"When I look back on it, it seems to me as if I have been living here like a poor woman — just from hand to mouth. I have existed merely to perform tricks for you, Torvald. But you would have it so. You and Papa have committed a great sin against me. It is your fault I have made nothing of my life."
Torvald is forced to admit of some truth — though "strained and exaggerated" — in what she says. It shall be different in the future, he vows, "playtime shall be over and lesson time shall begin." She answers that he is not the man to educate her into being a proper wife. Neither is she ready to bring up her children, Nora continues, for there is another task she must first undertake. "I must try and educate myself," she says, "and I must do that for myself." That is why she is leaving him now. Finding her husband a stranger, Nora chooses to seek lodging with Christine rather than spend another night with him. Torvald points out that she has no right to neglect her most sacred duties — duties to her husband and children:
NORA: I have other duties just as sacred. Duties to myself.
TORVALD: Before all else you are a wife and mother.

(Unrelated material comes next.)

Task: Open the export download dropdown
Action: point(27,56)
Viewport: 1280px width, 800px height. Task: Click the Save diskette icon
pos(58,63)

NORA: I don't believe that any longer, I believe that before all else I am a reasonable human being just as you are — or, at all events, that I must try and become one. I know quiet well, Torvald, that most people would think you right and that views of that kind are to be found in books; but I can no longer content myself with what most people say or with what is found in books. I must think over things for myself and get to understand them.